Sandman previously served as chair of the board of Whitman-Walker Health and as a member of the boards of the Neighborhood Legal Services Program of the District of Columbia, the International Senior Lawyers Project, the NALP Foundation for Law Career Research and Education, Wilkes University, and the University of Pennsylvania Law School. He also has served on the scholarship selection committee of the Minority Corporate Counsel Association.
Sandman was named one of the “90 Greatest Washington Lawyers of the Last 30 Years” by the Legal Times in 2008. The University of Pennsylvania Law School has honored him with its Alumni Award of Merit and its Howard Lesnick Pro Bono Award. He has received numerous awards, including the Wiley A. Branton Award from the Washington Lawyers’ Committee for Civil Legal Rights and Urban Affairs, and the Women’s Bar Association of the District of Columbia’s “Star of the Bar” Award. He was awarded an honorary Doctor of Humane Letters degree by the College of Saint Rose in 2013 and received Villanova University’s Medallion Award in 2014.
Sandman is a summa cum laude graduate of Boston College, where he was elected to Phi Beta Kappa, and received his law degree cum laude from the University of Pennsylvania, where he served as executive editor of the law review and was elected to the Order of the Coif. He began his legal career as a law clerk to the Honorable Max Rosenn of the U.S. Court of Appeals for the Third Circuit.
School of Business
Steven Selfridge SBC’79 is known for building and leading high-performance, multinational teams and uniting parties on a common mission and goals. As a dynamic international executive with more than a 35-year history of establishing and growing a variety of business, he has demonstrated success in increasing profits and market share, having worked across six continents in highly competitive global industries.
He is currently president of Government Services, a Day & Zimmermann Company, a century-old, family-owned company with 42,000 employees. Government Services is a trusted provider of integrated security and critical infrastructure solutions, carrying out and enabling national security missions globally in support of the U.S. government domestically and abroad. Prior to his current role, he was vice president of corporate development at Day & Zimmermann.

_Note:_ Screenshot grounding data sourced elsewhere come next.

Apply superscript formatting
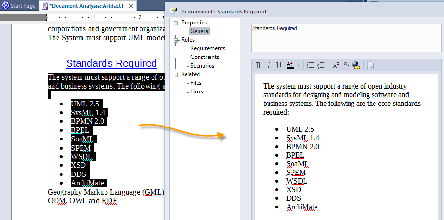This screenshot has height=220, width=444. (x=336, y=66)

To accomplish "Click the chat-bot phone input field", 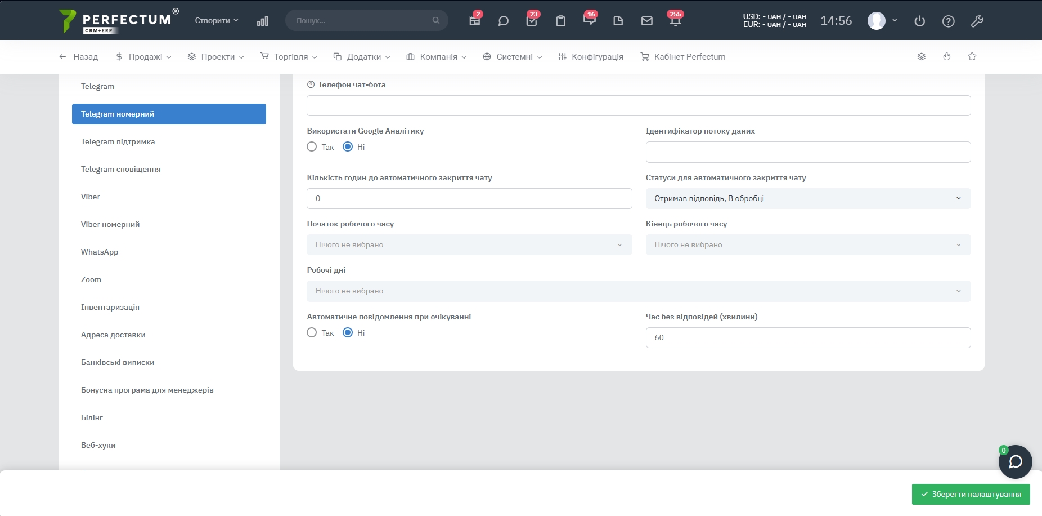I will [638, 106].
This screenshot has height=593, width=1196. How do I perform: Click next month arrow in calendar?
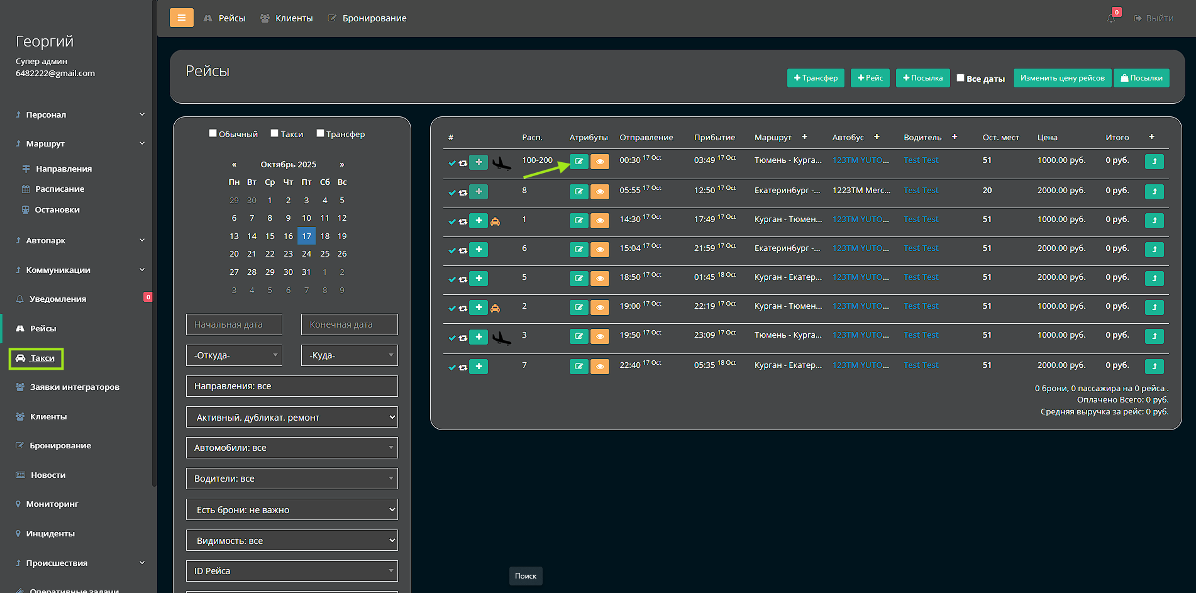pos(342,165)
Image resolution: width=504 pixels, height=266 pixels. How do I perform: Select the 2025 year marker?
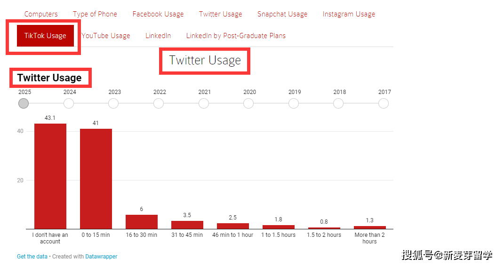(24, 103)
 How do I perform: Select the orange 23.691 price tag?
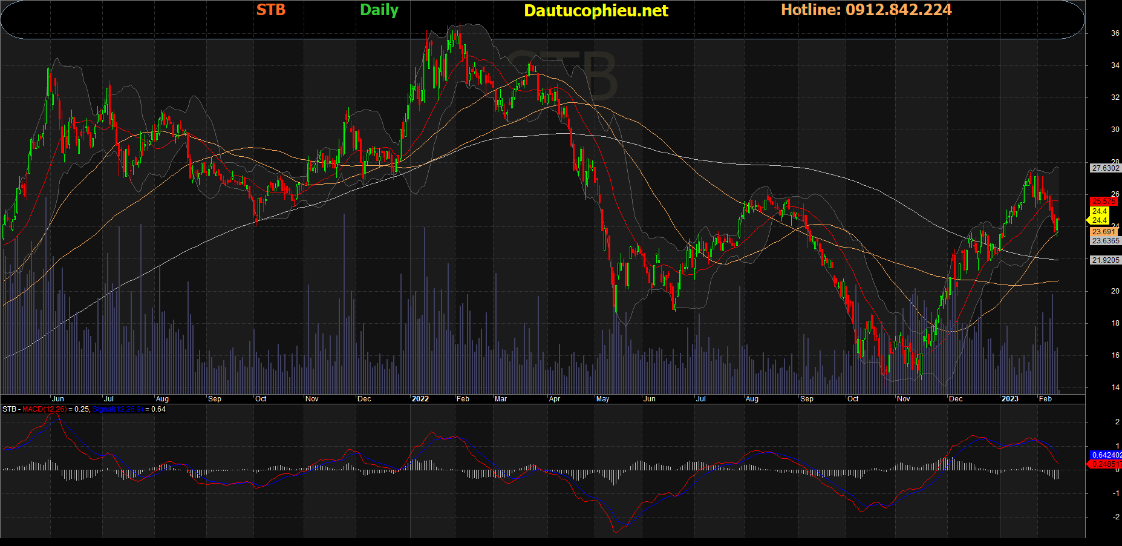1104,232
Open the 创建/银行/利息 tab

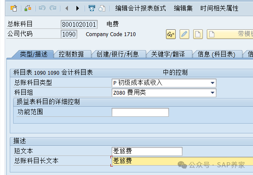(x=118, y=54)
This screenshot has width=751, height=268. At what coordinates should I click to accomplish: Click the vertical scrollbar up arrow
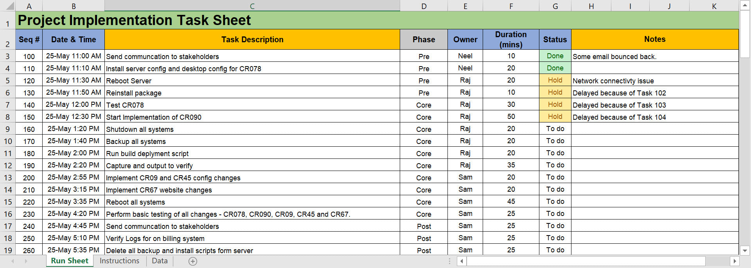click(x=745, y=5)
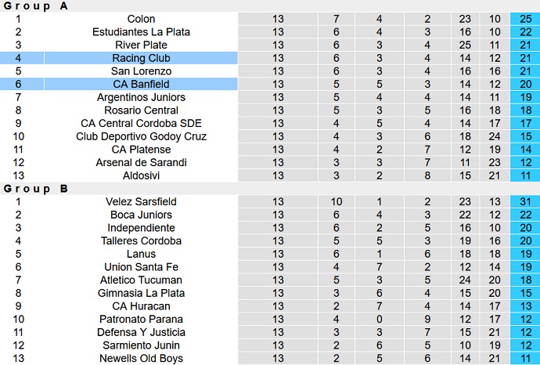This screenshot has height=365, width=540.
Task: Click Colon's 25 points cell
Action: pos(525,19)
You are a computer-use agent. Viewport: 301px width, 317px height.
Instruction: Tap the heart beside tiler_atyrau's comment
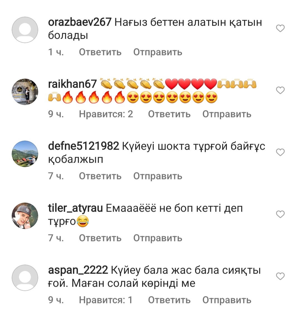pyautogui.click(x=280, y=214)
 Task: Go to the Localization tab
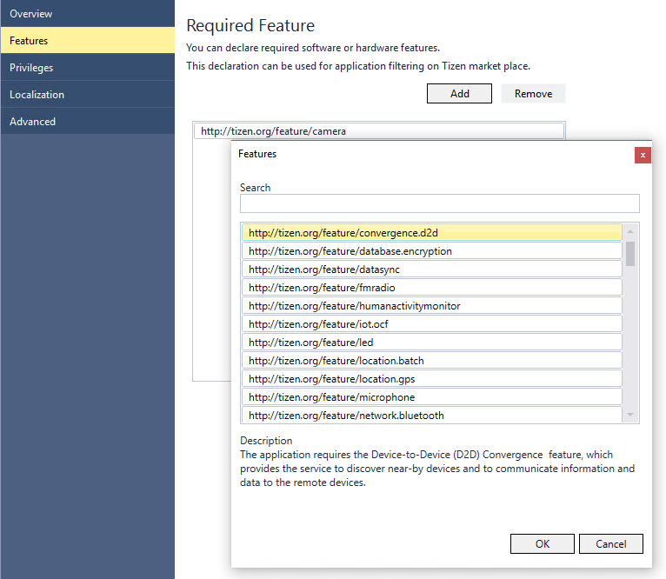pyautogui.click(x=87, y=95)
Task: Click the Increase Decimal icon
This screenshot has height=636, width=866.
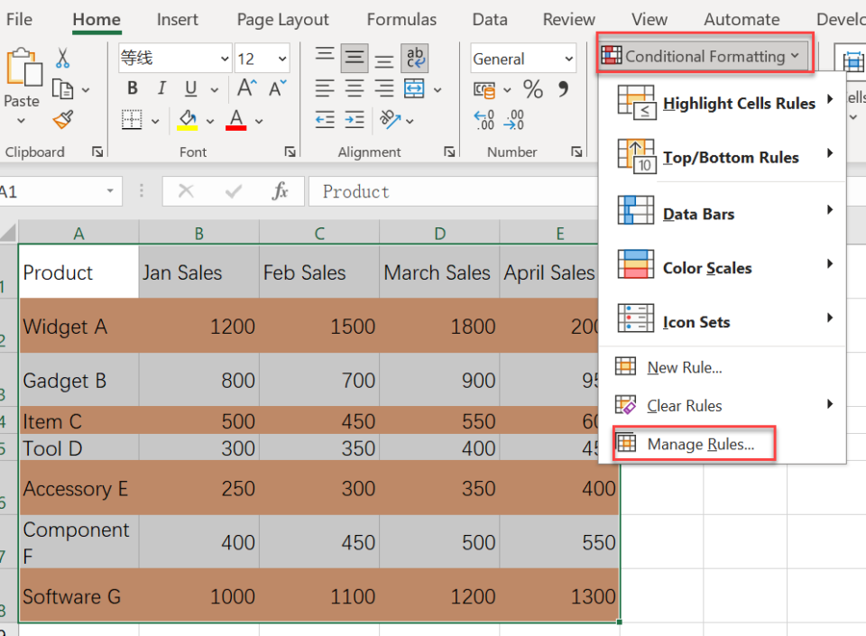Action: pyautogui.click(x=484, y=119)
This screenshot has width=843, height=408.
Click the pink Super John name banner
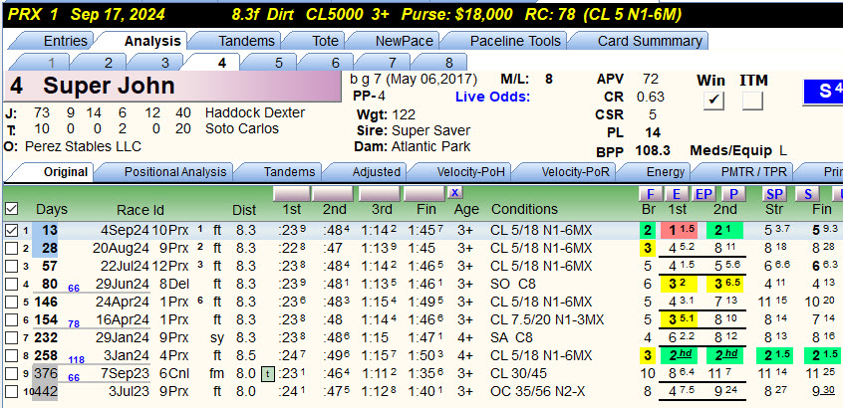click(172, 87)
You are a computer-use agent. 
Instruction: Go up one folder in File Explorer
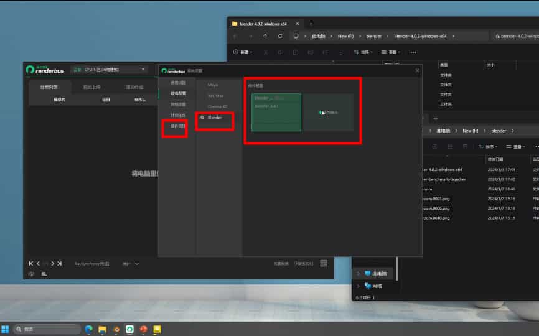point(265,36)
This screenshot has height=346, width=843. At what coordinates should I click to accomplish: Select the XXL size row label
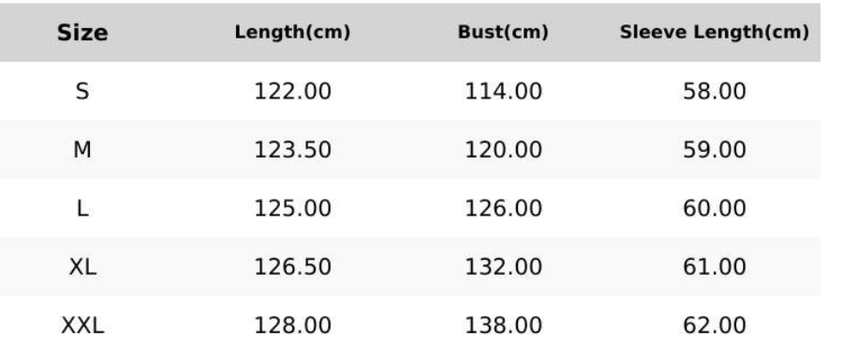pyautogui.click(x=82, y=325)
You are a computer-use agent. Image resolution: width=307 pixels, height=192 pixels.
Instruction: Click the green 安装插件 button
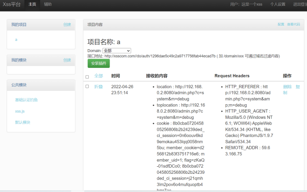coord(98,63)
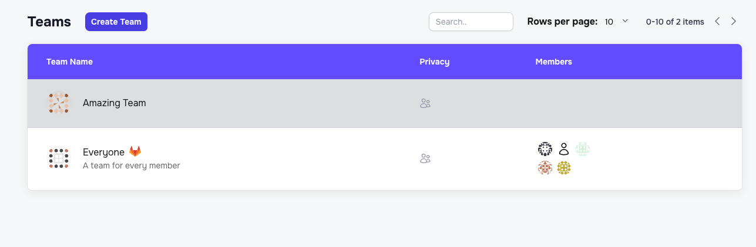The height and width of the screenshot is (247, 756).
Task: Click the privacy icon in Everyone row
Action: point(425,158)
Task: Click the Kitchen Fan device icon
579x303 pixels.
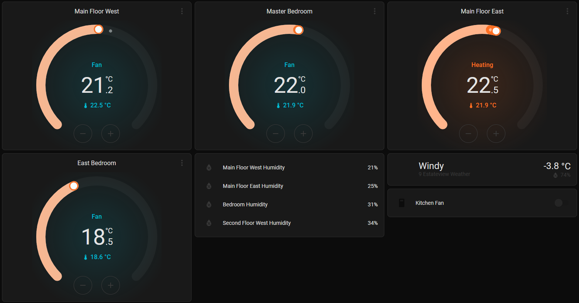Action: pyautogui.click(x=402, y=203)
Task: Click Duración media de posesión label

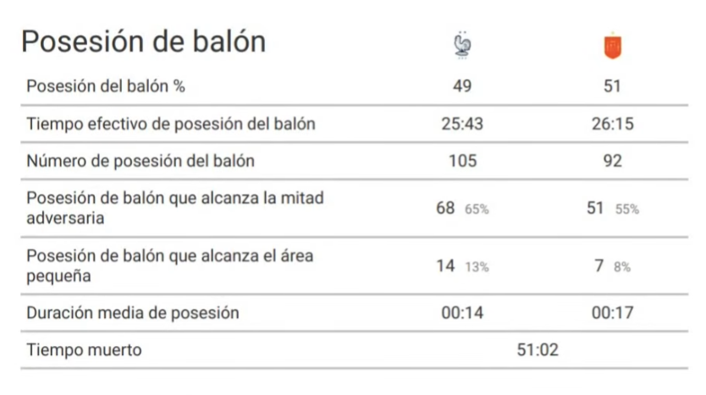Action: [x=133, y=313]
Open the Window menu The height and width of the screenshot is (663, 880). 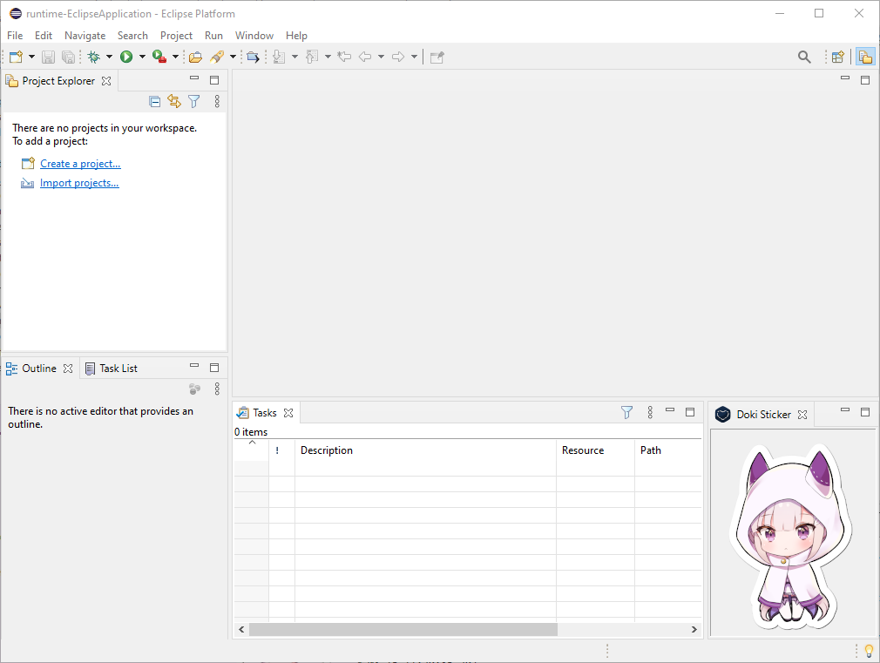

Selfridge began his career as a C.P.A. at KPMG, and then moved on to provide C.F.O. leadership to an architectural and engineering firm in Delaware, which was ultimately sold to publicly held Tetra Tech. As C.O.O., Selfridge helped retail security provider Checkpoint Systems, Inc. grow from $35 million to $360 million through a number of public financings and acquisitions. As C.E.O. of logistics software company Acsis Inc., Selfridge grew the company sixfold before selling it.
He was born in Woodbury, New Jersey, and attended Woodbury High School. In 1979, he graduated from the Rutgers School of Business–Camden, where he serves on the Leadership Council. He resides in Gloucester Township with his wife of 37 years and has two children and two grandchildren.
Selfridge is also chair of the foundation board of Lourdes Hospital in Camden. He has won numerous awards, including a two-time “Entrepreneur of the Year” finalist by Ernst & Young, and was honored as an inaugural Rutgers–Camden Finest, one of 50 alumni in honor of Rutgers–Camden’s 50th Anniversary.